Today, a patient, an uneducated immigrant named David Cohen, confessed to me that he was Jack the Ripper. I turned him over to the police and he has been removed in a strait-waistcoat to Colney Hatch. Lestrade showed me the file of similar confessions. A queue of cranks waits to claim credit for my deliveries. And somewhere out there is the letter-writer, chortling over his silly red ink and arch jokes.

‘Yours truly, Jack the Ripper’? Is the letter-writer someone I know? Does he know anything about me? No, he does not understand my mission. I am not a lunatic practical joker. I am a surgeon, cutting away diseased tissue. There is no ‘jolly wouldn’t you’ to it.

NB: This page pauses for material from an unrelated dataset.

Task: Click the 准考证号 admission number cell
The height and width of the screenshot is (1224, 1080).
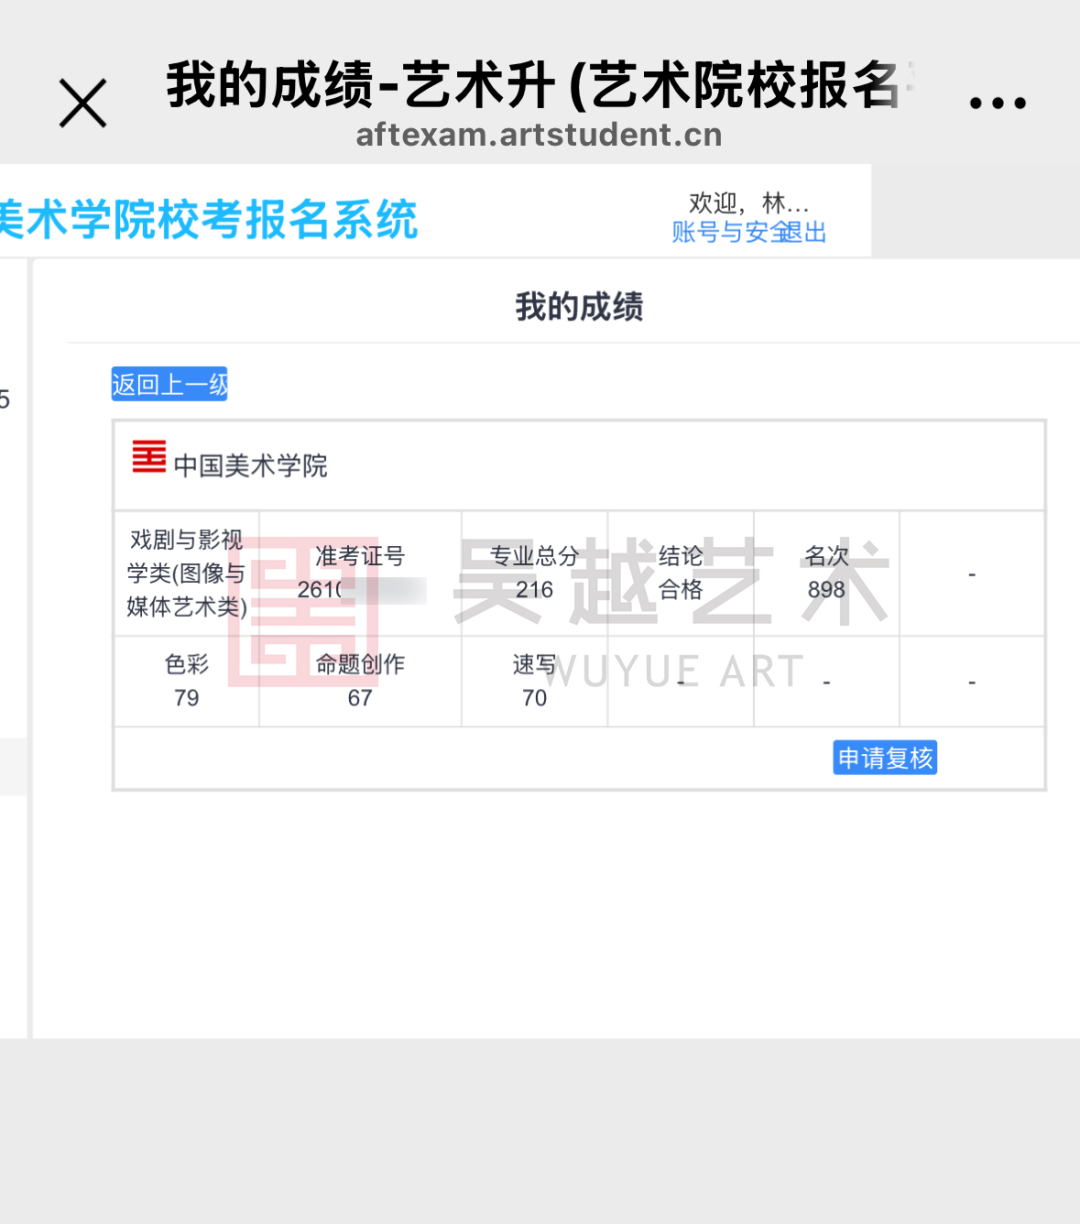Action: pos(360,573)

I worry about Geneviève. Other vampires have a kind of red fog in their brains, but she is different. I read a piece by Frederick Treves in
The Lancet
, speculating on the business of bloodline, as delicately as possible suggesting that there might be something impure about the royal strain the Prince Consort has imported. So many of Dracula’s get are twisted, self-destructing creatures, torn apart by changing bodies and uncontrollable desires. Royal blood, of course,
is notoriously thin. Geneviève is sharp as a scalpel. Sometimes she knows what people are thinking. With her, I try to keep my mind on my patients, on schedules and time-tables. There are traps in any train of thought: thinking of the injuries I treat in a new-born who was run down by a carriage reminds me of the injuries I have inflicted on other new-borns. No, not injuries. Cuts. Surgical cuts. There is no malice, no hate, in what I do.

With Lucy, there was love. Here, there is only the cool of medical procedure. Van Helsing would have understood. I think of Kelly, of our bestial moments together. She is so like the Lucy that was. As I remember the feelings in my skin, my mouth dries. I become aroused. The bites Kelly made itch. The itch is pain and pleasure at once. With the itch comes a need, a complicated need. It is unlike the simple craving for morphine I have experienced when the hurt gets too much to bear. It is a need for Kelly’s kisses. But there is so much wrapped up in the need, so many thirsts.